The pay may be in cash or in other forms. It includes salaries, vacation allowances, bonuses, commissions, and taxable fringe benefits. It doesn’t matter how you measure or make the payments. Amounts an employer pays as a bonus for signing or ratifying a contract in connection with the establishment of an employer-employee relationship and amount paid to an employee for cancellation of an employment contract and relinquishment of contract rights are wages subject to social security, Medicare, and FUTA taxes and income tax withholding. Also, compensation paid to a former employee for services performed while still employed is subject to employment taxes.”
You can also find information about supplemental wages in Publication 15-A and taxable and nontaxable benefits in Publication 15-B. It is important to understand these concepts but we will not discuss them in detail here.
An initial concept which is important to taxability is the idea of constructive receipt. Wages are considered to be paid when the employee actually or constructively receives their paycheck - free of restrictions.
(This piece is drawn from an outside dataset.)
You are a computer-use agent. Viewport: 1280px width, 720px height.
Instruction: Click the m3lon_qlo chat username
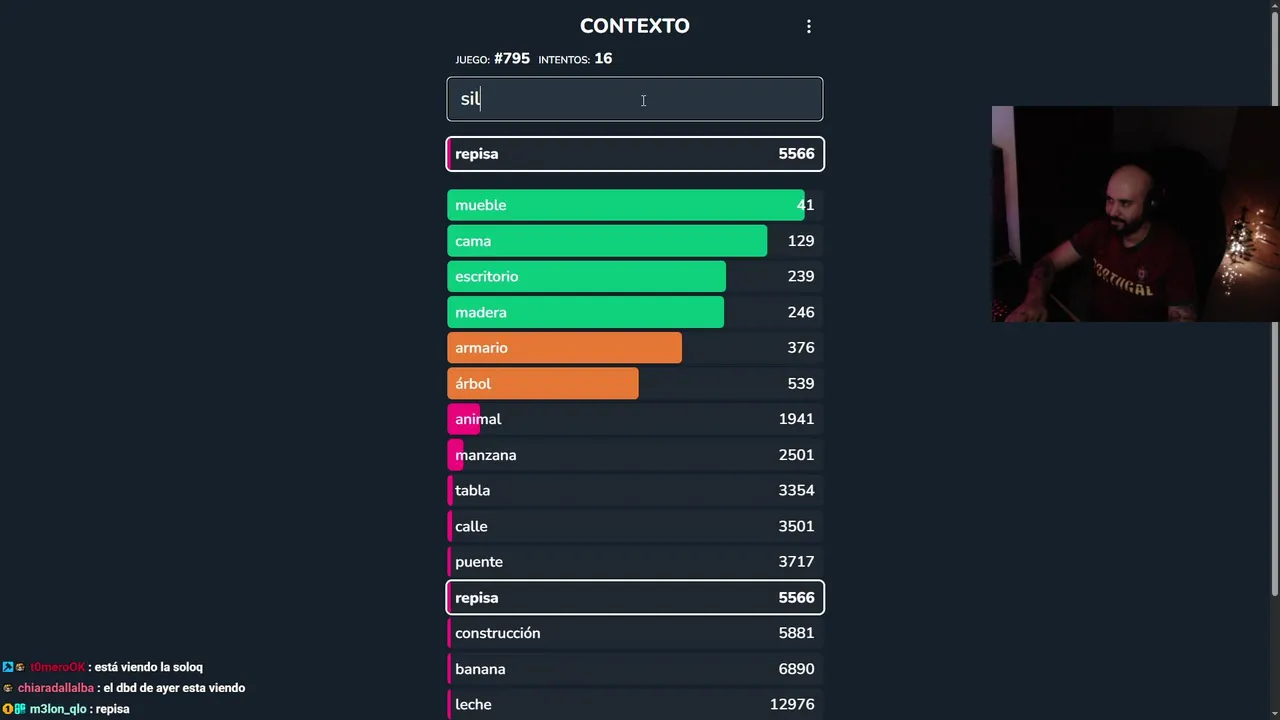point(58,709)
Even if the employee does not have the check in hand, if it has been set aside for an employee, it is considered constructively received.
Taxing tips can be somewhat confusing as some tips are left in cash and others are left on a credit card or debit card. The constructive receipt and thus the taxability is when they are reported and then recorded with the payroll. If the reported tips are at least $20 in a calendar month, they are taxable for all federal employment taxes (and most state taxes). If the wages paid to the employee is not enough to collect all of the taxes, the taxes are collected in the following order:
Social security and Medicare on regular wages
Federal income tax on regular wages
Social security and Medicare on tips
Federal income tax on tips
In the case there is not enough money to deduct the social security and Medicare taxes, the shortage or uncollected amounts get reported on the employee’s Form W-2 in box 12 with codes A and B. The employee will pay these taxes (and any uncollected federal income tax) when they file their Form 1040. The employer is still responsible for their portion of the social security and Medicare.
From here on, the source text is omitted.